L'avenir du Sporting Club de Bastia passera aussi par le terrain et cette première saison inaugurant la nouvelle Ligue 3 : « L'objectif est de réaliser le meilleur parcours sportif possible. Je ne veux pas vendre du rêve. Remonter est une promesse que je ne peux pas faire. Évidemment, nous en avons envie et nous allons construire un groupe dans ce sens. » Ce qui ne veut pas dire « que nous n'avons pas d'ambition », rassure le président du Sporting.
Prudent, Claude Ferrandi veut surtout éviter de retomber dans le même schéma et les mêmes erreurs que l'an passé. Annoncé comme prétendant à la montée en Ligue 1, le Sporting est complètement passé à côté de sa saison avec un recrutement raté.
Sur cette question du recrutement, la mission confiée à Gilles Cioni, coordinateur sportif, est claire : rester dans les clous de la masse salariale et bâtir un effectif qui corresponde à la mentalité du Sporting Club de Bastia.
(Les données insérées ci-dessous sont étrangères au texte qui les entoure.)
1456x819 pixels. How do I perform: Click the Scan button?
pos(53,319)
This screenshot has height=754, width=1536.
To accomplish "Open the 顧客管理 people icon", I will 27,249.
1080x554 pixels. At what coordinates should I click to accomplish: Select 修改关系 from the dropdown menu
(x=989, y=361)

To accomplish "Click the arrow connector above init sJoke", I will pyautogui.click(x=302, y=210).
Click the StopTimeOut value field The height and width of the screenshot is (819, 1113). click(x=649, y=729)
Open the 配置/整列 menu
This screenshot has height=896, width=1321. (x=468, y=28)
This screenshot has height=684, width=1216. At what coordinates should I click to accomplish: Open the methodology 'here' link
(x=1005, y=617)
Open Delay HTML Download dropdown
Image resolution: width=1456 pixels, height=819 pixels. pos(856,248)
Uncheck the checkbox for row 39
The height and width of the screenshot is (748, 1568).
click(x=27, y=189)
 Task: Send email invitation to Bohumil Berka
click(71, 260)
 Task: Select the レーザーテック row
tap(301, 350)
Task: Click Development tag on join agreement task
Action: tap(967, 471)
Plusieurs postes sont recherchés, dont un gardien d'expérience pour compenser le départ de Johny Placide. Pour son vestiaire, Claude Ferrandi souhaite trouver « un équilibre entre joueurs expérimentés et jeunes joueurs, car nous avons vu que trop de jeunesse n'était pas toujours bénéfique. » Le président bastiais pourra s'appuyer sur les cadres actuels de l'équipe pour les encadrer, tout en valorisant les plus jeunes dans une stratégie économique : « et créer des actifs que le club pourra valoriser. » C'est aussi l'une des raisons pour lesquelles le centre de formation a été moins impacté par les coupes budgétaires et qui « pourrait devenir le poumon du Sporting de demain. »
Dans cette longue conférence de presse, le président du Sporting Club de Bastia, Claude Ferrandi, a rappelé à plusieurs reprises la nécessité d'enclencher un nouveau cycle : « Tout est aligné pour que nous puissions repartir. » Il a également vanté l'état d'esprit, la fraîcheur et l'engouement de son nouvel entraîneur, Laurent Peyrelade.
Pour cette saison en Ligue 3, le président du Sporting veut faire, et est surtout obligé de faire, avec les moyens dont il dispose, sans rogner sur les ambitions sportives : « Nous allons vivre avec ce que nous avons. » Avec une gestion au cordeau pour ne pas prendre le risque de voir le club disparaître pour des raisons financières, comme cela devient de plus en plus fréquent dans le football français.
Maître mot : « Revenir à une humilité qui a été le point fort du Sporting. » Avec également un retour vers les supporters, dont certains ont manifesté leur désamour : « Nous voulons leur dire que nous avons subi un coup dur, mais que nous sommes toujours là et que nous repartons. » Des entraînements délocalisés sont à l'ordre du jour pour renouer ce lien.
Le début de saison est programmé le 7 août face au Puy-en-Velay, avec un premier match amical dès le 10 juillet contre Rodez.